One tactic for doing so is to create “stretch” goals, says Wyzisk. These goals reward supporters with bonuses whenever certain targets are reached.
“You have to continue to throw fuel on the fire,” he says.
The takeaway: Find ways to reward your supporters for spreading the word about your campaign so you can expand your network and more quickly reach your goal.
Tip #3: Streamline your operations
Entrepreneurs need to invest a lot of time and effort into preparing for the campaign, but at the same time, they cannot afford to neglect their business operations. Wyzisk and Becker said that despite getting an early start on planning their campaign, they were still “overwhelmed” when the floodgates opened.

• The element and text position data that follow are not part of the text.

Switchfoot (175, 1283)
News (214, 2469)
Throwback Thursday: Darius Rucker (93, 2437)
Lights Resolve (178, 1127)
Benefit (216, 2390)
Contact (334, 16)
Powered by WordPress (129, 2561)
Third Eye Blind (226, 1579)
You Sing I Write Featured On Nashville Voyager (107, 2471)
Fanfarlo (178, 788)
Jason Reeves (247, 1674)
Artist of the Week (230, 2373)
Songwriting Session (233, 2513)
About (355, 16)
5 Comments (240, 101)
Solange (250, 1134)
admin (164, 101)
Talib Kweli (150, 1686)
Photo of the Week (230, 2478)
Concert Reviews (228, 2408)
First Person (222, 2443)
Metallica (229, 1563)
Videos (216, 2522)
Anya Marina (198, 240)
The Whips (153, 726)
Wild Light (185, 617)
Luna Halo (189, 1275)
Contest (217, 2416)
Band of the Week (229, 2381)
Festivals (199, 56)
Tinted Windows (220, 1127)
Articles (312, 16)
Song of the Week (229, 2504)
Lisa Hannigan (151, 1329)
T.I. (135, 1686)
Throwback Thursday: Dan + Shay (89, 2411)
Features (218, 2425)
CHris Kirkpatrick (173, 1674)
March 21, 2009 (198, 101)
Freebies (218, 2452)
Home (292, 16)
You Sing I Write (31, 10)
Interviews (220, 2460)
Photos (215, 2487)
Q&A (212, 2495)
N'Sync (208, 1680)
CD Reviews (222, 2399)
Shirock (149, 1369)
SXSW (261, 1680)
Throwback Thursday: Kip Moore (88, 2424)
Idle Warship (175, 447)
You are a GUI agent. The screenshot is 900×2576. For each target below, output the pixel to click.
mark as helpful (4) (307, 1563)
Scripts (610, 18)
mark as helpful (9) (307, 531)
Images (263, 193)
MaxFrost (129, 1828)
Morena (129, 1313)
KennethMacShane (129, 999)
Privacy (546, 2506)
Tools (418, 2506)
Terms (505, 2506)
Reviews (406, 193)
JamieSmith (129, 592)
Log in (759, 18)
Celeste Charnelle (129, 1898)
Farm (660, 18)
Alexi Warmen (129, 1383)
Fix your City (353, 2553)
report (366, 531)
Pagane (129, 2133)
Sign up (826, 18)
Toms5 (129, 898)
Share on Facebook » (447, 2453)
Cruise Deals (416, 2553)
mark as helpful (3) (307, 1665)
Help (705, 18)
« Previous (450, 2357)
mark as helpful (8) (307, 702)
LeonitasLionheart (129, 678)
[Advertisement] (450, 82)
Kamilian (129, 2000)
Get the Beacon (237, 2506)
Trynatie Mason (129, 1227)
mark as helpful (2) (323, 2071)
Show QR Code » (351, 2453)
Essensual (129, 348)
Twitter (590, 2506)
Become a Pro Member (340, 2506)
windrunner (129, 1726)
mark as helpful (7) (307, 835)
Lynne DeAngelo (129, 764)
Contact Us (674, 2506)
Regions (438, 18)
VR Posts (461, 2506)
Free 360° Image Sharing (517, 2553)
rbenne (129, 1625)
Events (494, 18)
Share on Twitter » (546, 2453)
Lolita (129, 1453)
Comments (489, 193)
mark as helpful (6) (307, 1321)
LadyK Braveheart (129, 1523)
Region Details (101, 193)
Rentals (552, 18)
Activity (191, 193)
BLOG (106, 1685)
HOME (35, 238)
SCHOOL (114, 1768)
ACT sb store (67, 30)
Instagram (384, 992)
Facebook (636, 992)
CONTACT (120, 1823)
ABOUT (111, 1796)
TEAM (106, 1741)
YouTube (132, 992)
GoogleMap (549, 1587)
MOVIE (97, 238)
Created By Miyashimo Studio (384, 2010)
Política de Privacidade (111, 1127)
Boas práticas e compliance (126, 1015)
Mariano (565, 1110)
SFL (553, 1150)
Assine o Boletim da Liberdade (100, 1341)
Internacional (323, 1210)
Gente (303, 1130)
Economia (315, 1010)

They saw the success of their Indiegogo campaign as a validation of their concept, but they still needed to attend to a lot of the details of running a business for the first time in their lives.
“Most of the work came after the campaign ended, working to fulfill and meet deadlines,” says Becker.
Wyzisk suggests that startups might want to keep their operations simple at first to make sure they can manage them effectively. Getting to market fast and efficiently is important.
“You can always go back and do something better the second time, which we did,” he says. “We went back and rebuilt our website, and made it better.”
The takeaway: Simplify your business operations so you can focus on the crowdfunding campaign and a successful launch. You can refine your strategy as you go.